You are welcome Sam-
You are obviously doing fine in trading exactly as you are . You've stayed in and maxed your recent trades. Very Nicely Done! Offered that as a different perspective .
analyzing your fast frame trading 1 & 5 - is a good exercise for me- for my higher time frame- 60 min/daily.
I'm learning from you and some of the other "faster" day traders things that apply to good trading in general.
One of my flaws is exiting too soon- and following too close with stops and getting whipsawed. Therefore I employ an ma, and multiple ema's for reference. You can Experiment with different time frames, The ones I fit on the 5 min seemed to signal well on that chart. May not do so on others though.
While trailing price, I have found it useful to keep the stop lagging until price signals that it's weakening. The first bar that spikes below -or closes below the fast ma is the warning shot, and suggests to raise the stop. I'm still working on where I split some of the position and take stops, and where to take a first profit.

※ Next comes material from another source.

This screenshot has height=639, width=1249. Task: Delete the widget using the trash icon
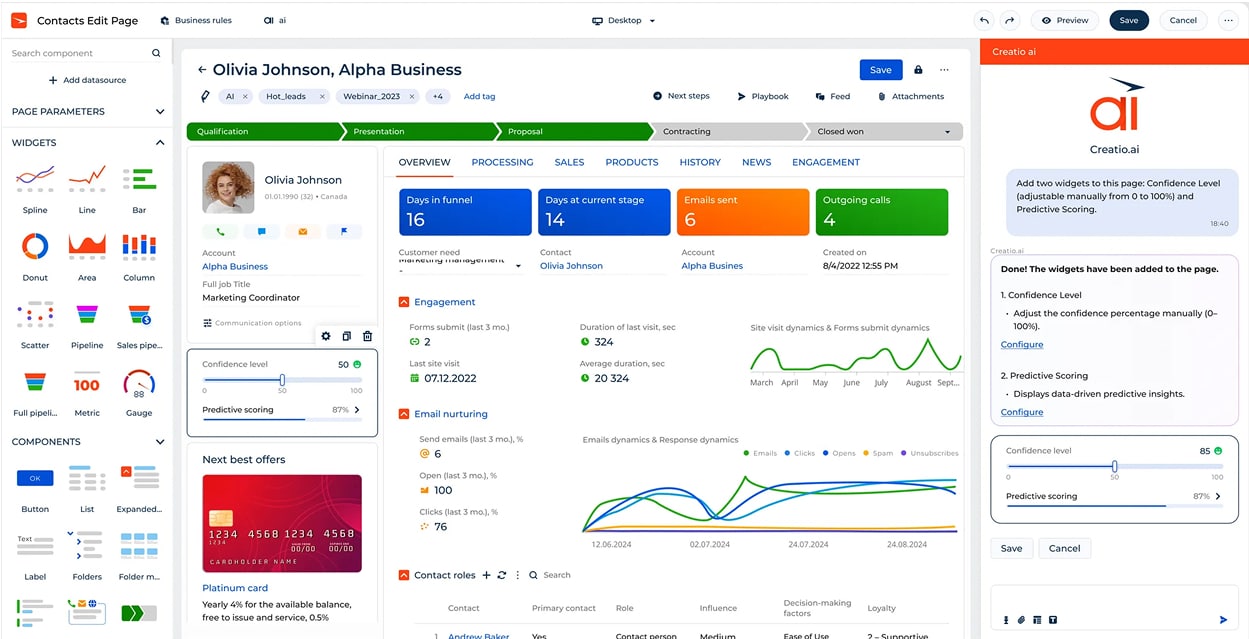(367, 336)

Consider that that chart worked well during the course of the day because price trended up. In a choppy market, it would be a different story, but you'd have to do the comparisom on other equities.
You could also employ on your 1 minute chart an ema that references relative to an ema on the 5 minute chart- Obviously the wider the gap from price to the ema, the stronger the pull on the rubberband- Price will eventually lose momentum and come back to meet that ema, and possibly break through it.

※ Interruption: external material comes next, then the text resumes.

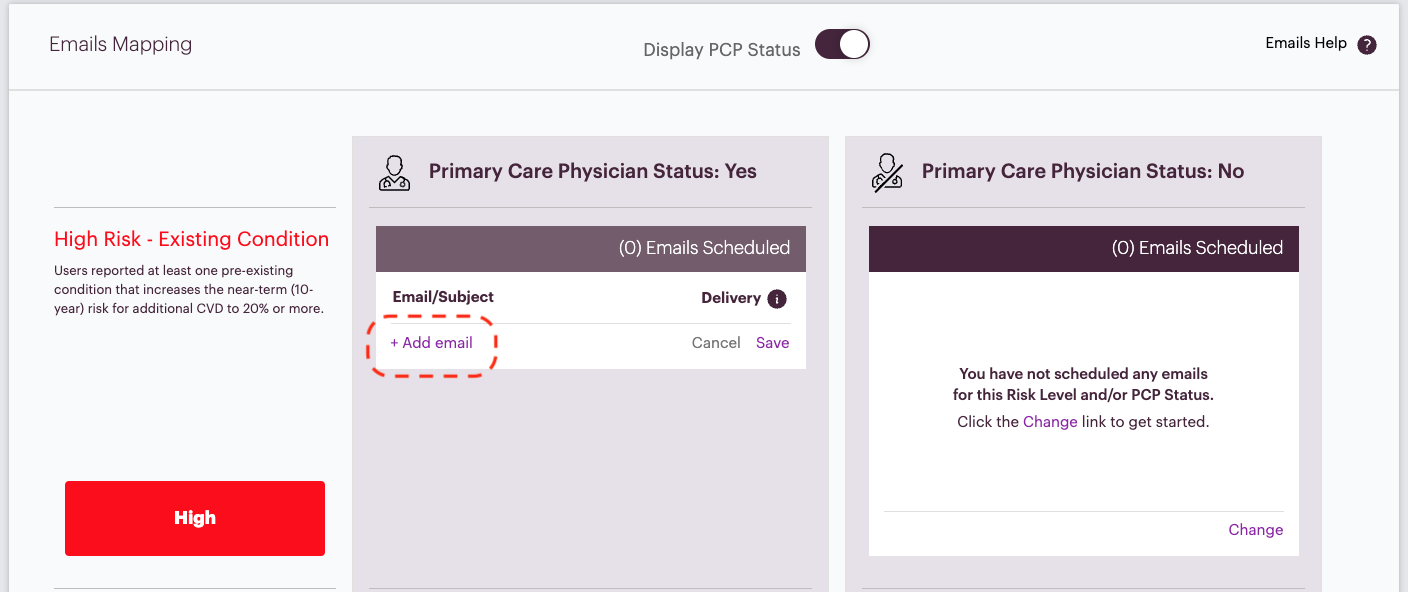Click the Emails Help question mark icon
The image size is (1408, 592).
tap(1367, 45)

Visually, you already analyze the price moves, and recognize when that momentum is in decline- The only thing a ma /ema on your chart would give you is "how extended the move is, and whether the pullback is significant or within "normal" pullbacks and should be allowed to continue.

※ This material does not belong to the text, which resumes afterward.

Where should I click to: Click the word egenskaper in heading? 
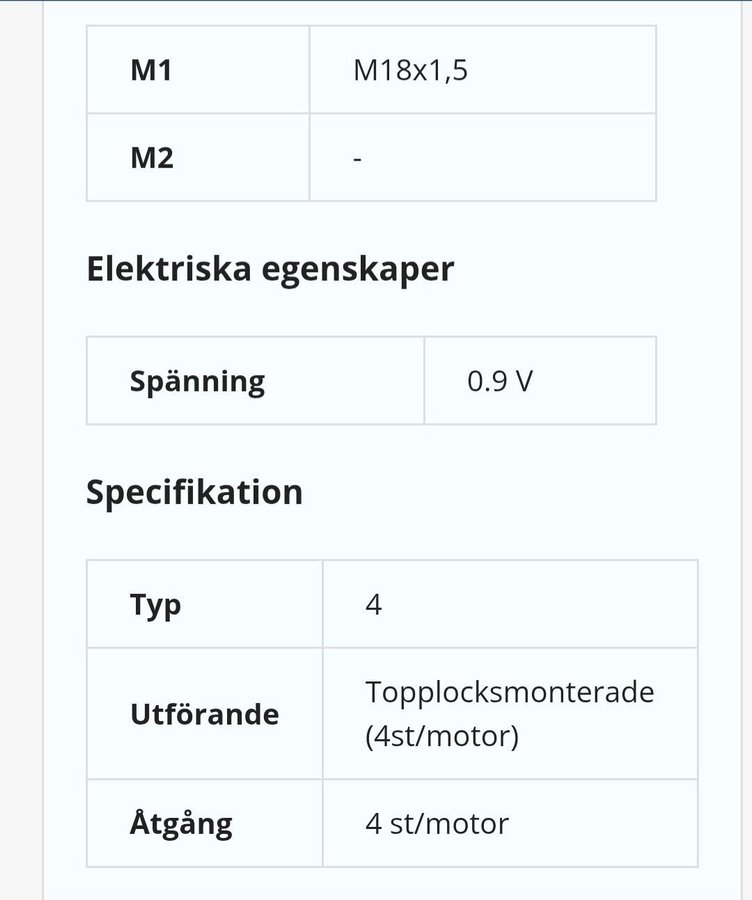tap(358, 270)
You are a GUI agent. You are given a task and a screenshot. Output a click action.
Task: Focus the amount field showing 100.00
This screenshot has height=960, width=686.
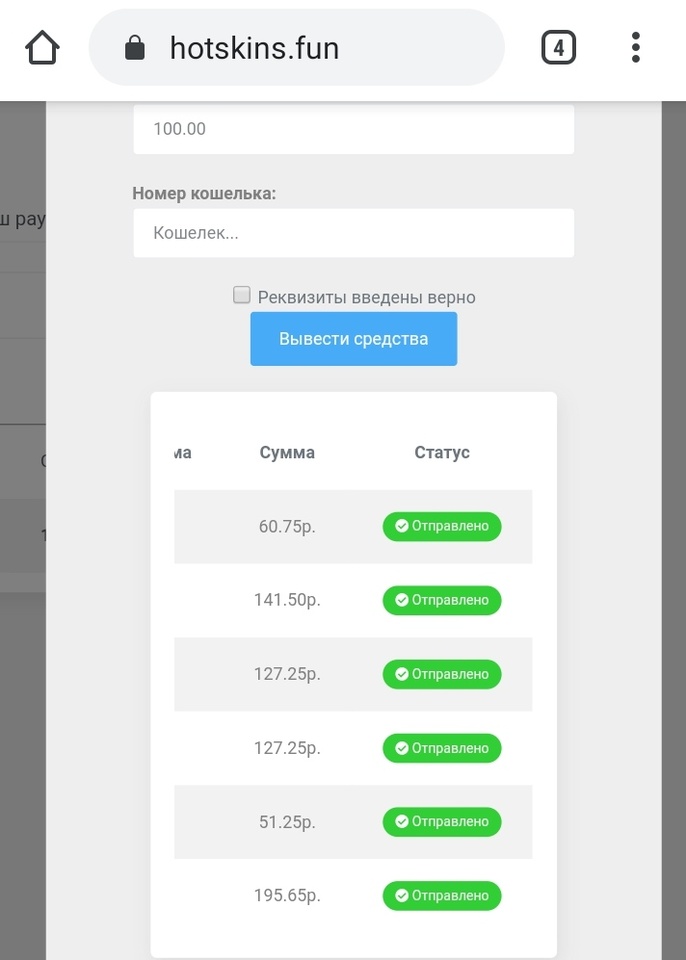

As for stepping back for a rest: Good you know yourself-
You seem very grounded to have that awareness.
Allow me- You likely know this already.....
Yes, at some point you will have some turbulent and losing trades- Market will bite you, Maybe it's because of you, maybe it's the market ....Maybe , as you said, How will you handle it when things go against you? Either way, something changes. Personal, Market, combination of both. I tend to think it's commonly that market conditions change and a trader's approach that worked well in one market cease to perform the same in the new.
So, when what works today suddenly doesn't work tomorrow,
consider while you assess what is either you or a changing and perhaps volatile markets; , to significantly reduce your position size as you get accustomed to a different environment and find the way to trade it. Or Not trade it . At that time, it's not as important about making a profit as it is to learn the process of adapting to a different market environment. Or is it something that you did differently? Either way, it's critical not to force yourself upon the market, because the market doesn't care.
Survival and longevity are the key as the market itself goes through different cycles and your trading approach will need to be modified to meet the new environment-Whatever it is. The trader that learns to recognize, survive , and adapt to those changing conditions will likely pay some dues for the learning curve that goes along with those future changes- Don't fear losing, just lose small . If you don't feel you're on your game, don't trade large to make money , just trade SMALL.......to see how the approach works- To get a level of expectancy for your approach in that market.
Sorry if I've ra
Sorry for rambling on-
Looking forward to following your continued success Sam!